▸ **ABOUT THIS EXERCISE**
Using the workshop announcement below, explain in one to three sentences why people need training to make good use of Linux clusters.
[TEXT SEGMENT — start]
National Center for Macromolecular Imaging
Workshop Home

CIBR Mini-workshop on Parallel Computing on Linux Clusters

June  14, 2012



Steve Ludtke
Baylor College of Medicine


Steve Ludtke
*administrative contact
Please note: This mini-workshop will assume participants have a working knowledge of command-line Unix (Linux, MacOS or other) and basic programming concepts.

Linux clusters have become the de-facto standard for large-scale scientific computing, yet using them is considerably different than working with desktop computers. Free cluster compute time is available to CIBR faculty, and additional free compute time can be acquired from national resources such as Xsede (previously called Teragrid). Making effective use of these resources requires basic training in the capabilities, limitations and tools provided by typical Linux clusters. Full training in cluster computing generally requires several days of intensive training. In this mini-workshop we will cover basic clustering concepts, including:

  1. Cluster Architecture:
    • node capabilities
    • inter-node communications
    • external communications

  2. Cluster Tools/Methods
    • queuing systems
    • MPI
    • threads

  3. Rate-Limiting Factors
    • disk I/O limited jobs
    • network I/O limited jobs
    • memory limited jobs

  4. Strategies for Maximizing Performance
    • effective use of scratch disks
    • local caching
    • ramdisks

At the very least, participants should leave the workshop with the ability to assess their own programs, their suitability for use on clusters, and how to determine whether a particular cluster is sufficient for a particular computation. In addition, participants should be able to run cluster-enabled software on existing linux clusters, and have a general idea of how to approach converting standalone programs into cluster-enabled programs.
[TEXT SEGMENT — finish]
[DATA PROVIDED — start]
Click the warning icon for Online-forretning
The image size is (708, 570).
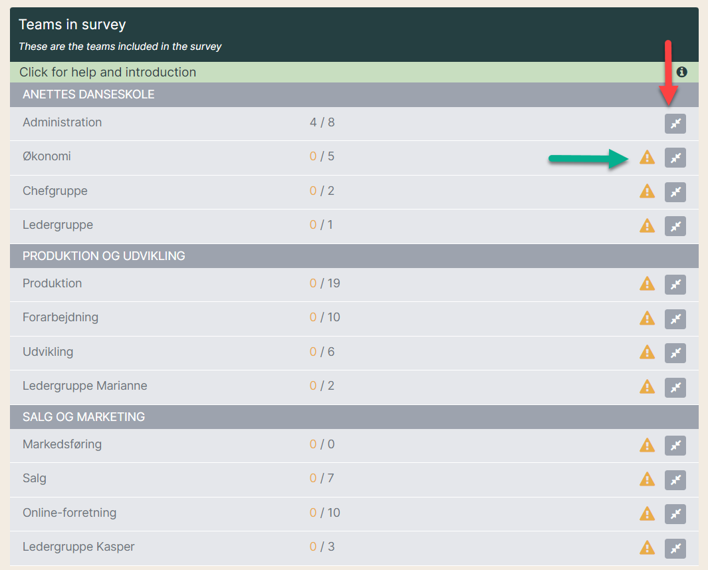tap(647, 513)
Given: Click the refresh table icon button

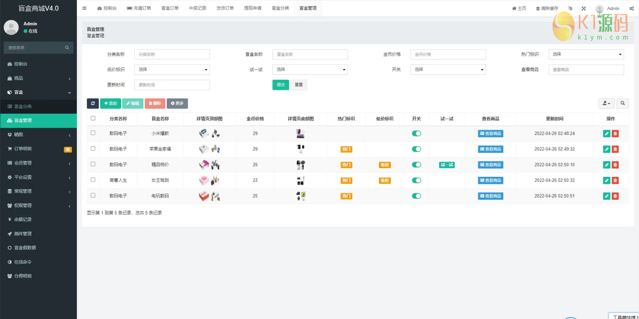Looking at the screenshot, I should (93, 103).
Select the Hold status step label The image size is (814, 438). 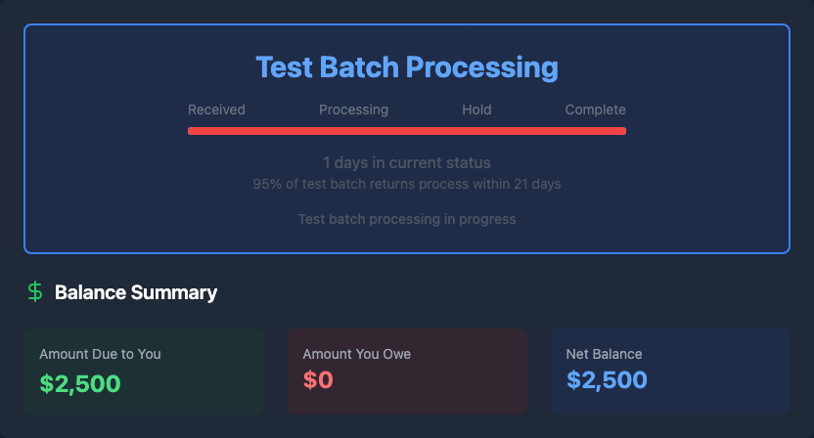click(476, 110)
[DATA PROVIDED — finish]
[DATA PROVIDED — start]
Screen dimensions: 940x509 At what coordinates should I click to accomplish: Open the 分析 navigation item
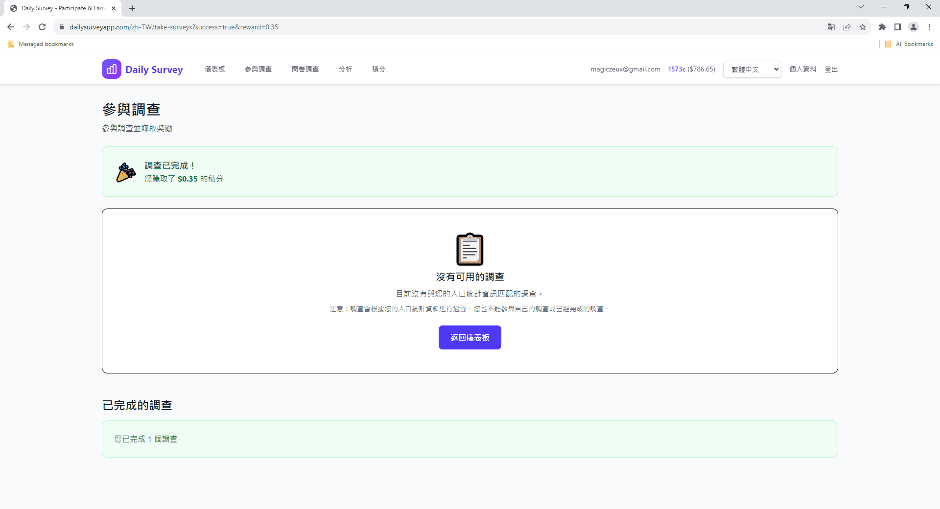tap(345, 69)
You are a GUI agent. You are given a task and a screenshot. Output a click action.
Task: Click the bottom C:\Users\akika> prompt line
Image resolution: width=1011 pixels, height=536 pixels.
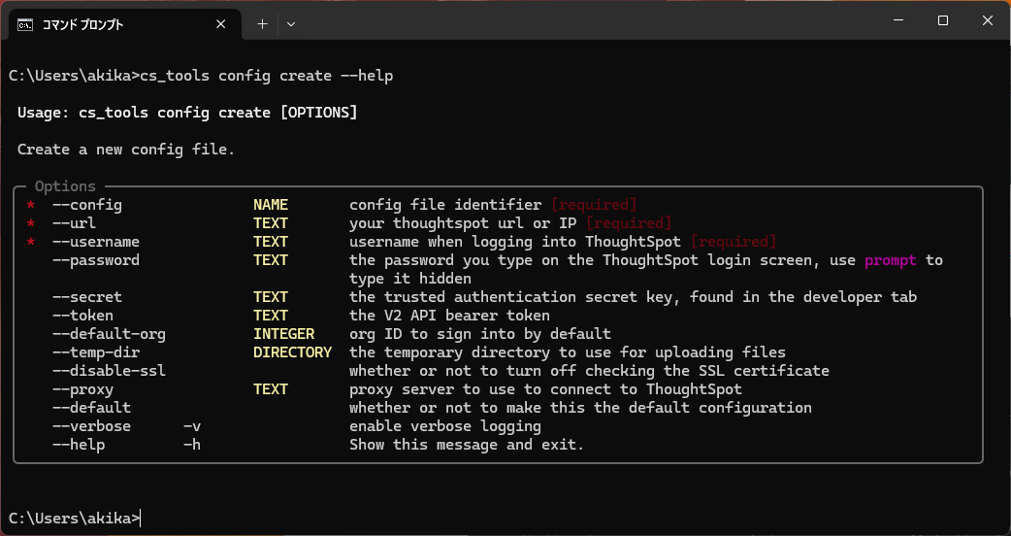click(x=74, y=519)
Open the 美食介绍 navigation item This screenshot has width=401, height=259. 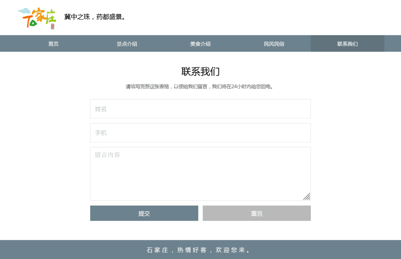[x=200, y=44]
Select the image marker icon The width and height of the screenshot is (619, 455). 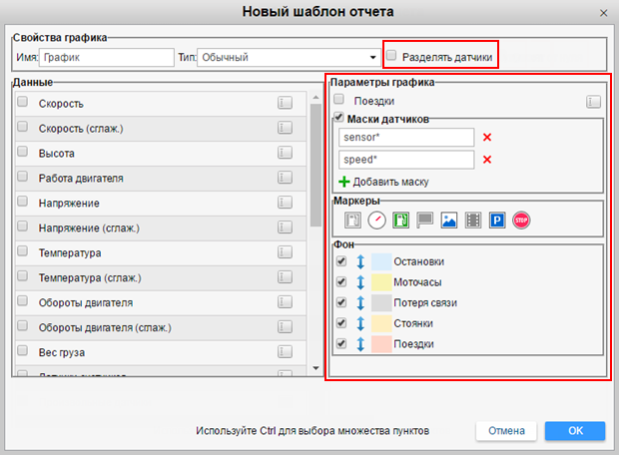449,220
[DATA PROVIDED — finish]
[DATA PROVIDED — start]
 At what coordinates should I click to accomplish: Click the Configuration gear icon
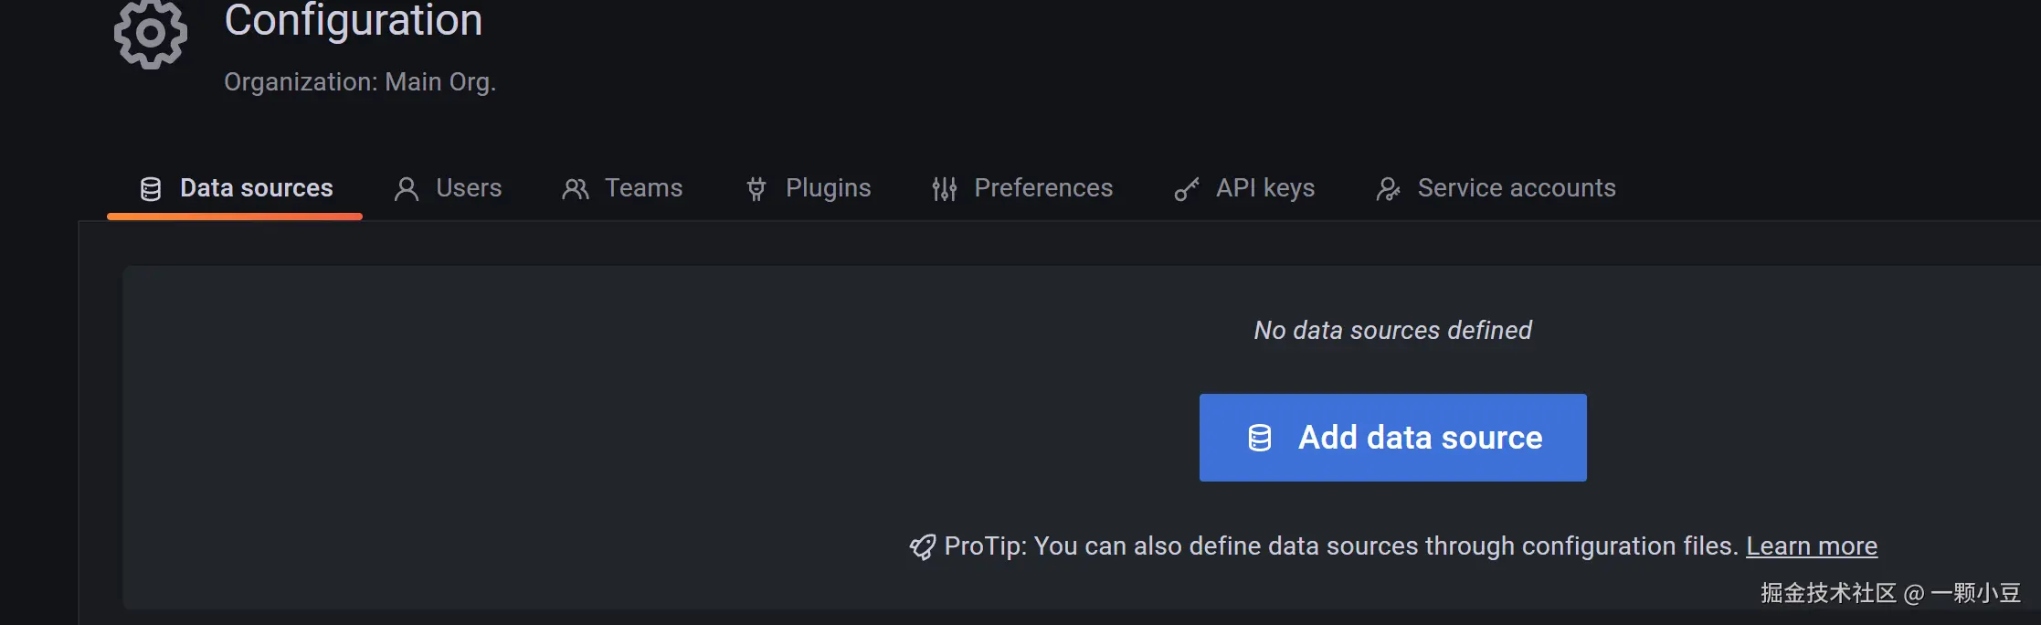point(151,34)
[DATA PROVIDED — finish]
▸ **RESPONSE TO THE TASK**
Using Linux clusters is quite different from working with desktop computers. To make effective use of cluster time, people need basic training in the capabilities, limitations and tools of typical Linux clusters.